— Objective 1 —
Arrange the lines of the listing below as a numbered list, leaving out the blank lines.

— Text provided —
———

Obviously, you aren’t expected to cloister yourself and never have fun again. You get to set aside some of your income for activities that make you happy. But the point is you have to do the work of budgeting in advance, so you know just how much you have for entertainment expenses and stick to that pre-planned budget. By its nature, social spending tends to be impulsive, but while you’re living at home, you owe it to yourself to plan ahead and stick to your spending plan.
Keep Track of How Much You’re Saving
You might be contributing to household bills or making some small rent payment. But even if you are paying a little something to live at home, you’re definitely saving money over what your rent or house payment would be. Do the math so you know how much you’re saving.
Find out what the average rent is in your area and use that as a baseline. You might find you’re not saving as much as you thought you were, and you can plan to move out sooner. Or you might see that you’re really saving a lot, in which case you can accelerate your saving schedule.
Learn More: How to Manage Your Savings Account Effectively
Focus on Your Financial Goals
You moved back home with a goal, but it’s not enough to say your goal is “to save money.” What are you saving toward? A down payment for a home? Wedding expenses? Your education? Financial Goals are more likely to be achieved if they are set out in writing, and you should do that if you haven’t already.
Related Article: Financial Goals Examples and Tips
As you save money month after month, keep track of how well you’re doing as you work toward that goal. There will be temptations if you earn extra income while your living expenses are lower, and tracking toward a goal will keep you from wasting any windfalls that come your way on short-term expenses.
Communicate What You Will Contribute
If you are paying for some expenses, like food or part of the utilities, set out formally with your family what you will be contributing and how that contribution will be made.
Avoid ever getting into a position where someone in the family has to act as your landlord and come asking you for your share of the electric bill. If you talk through your part of the monthly household expenses in advance, there won’t be any need for an awkward conversation later.

———

— Data lines —
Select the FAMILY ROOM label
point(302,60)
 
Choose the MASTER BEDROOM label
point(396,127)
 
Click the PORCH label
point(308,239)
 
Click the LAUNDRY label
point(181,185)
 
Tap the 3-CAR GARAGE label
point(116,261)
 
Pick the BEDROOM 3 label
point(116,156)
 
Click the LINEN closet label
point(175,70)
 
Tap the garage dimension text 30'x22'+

———

— Objective 2 —
Set down the text on living at home and saving money in full, word for word.

— Complete output 1 —
1. Select the FAMILY ROOM label
2. point(302,60)
3. Choose the MASTER BEDROOM label
4. point(396,127)
5. Click the PORCH label
6. point(308,239)
7. Click the LAUNDRY label
8. point(181,185)
9. Tap the 3-CAR GARAGE label
10. point(116,261)
11. Pick the BEDROOM 3 label
12. point(116,156)
13. Click the LINEN closet label
14. point(175,70)
15. Tap the garage dimension text 30'x22'+

— Complete output 2 —
Obviously, you aren’t expected to cloister yourself and never have fun again. You get to set aside some of your income for activities that make you happy. But the point is you have to do the work of budgeting in advance, so you know just how much you have for entertainment expenses and stick to that pre-planned budget. By its nature, social spending tends to be impulsive, but while you’re living at home, you owe it to yourself to plan ahead and stick to your spending plan.
Keep Track of How Much You’re Saving
You might be contributing to household bills or making some small rent payment. But even if you are paying a little something to live at home, you’re definitely saving money over what your rent or house payment would be. Do the math so you know how much you’re saving.
Find out what the average rent is in your area and use that as a baseline. You might find you’re not saving as much as you thought you were, and you can plan to move out sooner. Or you might see that you’re really saving a lot, in which case you can accelerate your saving schedule.
Learn More: How to Manage Your Savings Account Effectively
Focus on Your Financial Goals
You moved back home with a goal, but it’s not enough to say your goal is “to save money.” What are you saving toward? A down payment for a home? Wedding expenses? Your education? Financial Goals are more likely to be achieved if they are set out in writing, and you should do that if you haven’t already.
Related Article: Financial Goals Examples and Tips
As you save money month after month, keep track of how well you’re doing as you work toward that goal. There will be temptations if you earn extra income while your living expenses are lower, and tracking toward a goal will keep you from wasting any windfalls that come your way on short-term expenses.
Communicate What You Will Contribute
If you are paying for some expenses, like food or part of the utilities, set out formally with your family what you will be contributing and how that contribution will be made.
Avoid ever getting into a position where someone in the family has to act as your landlord and come asking you for your share of the electric bill. If you talk through your part of the monthly household expenses in advance, there won’t be any need for an awkward conversation later.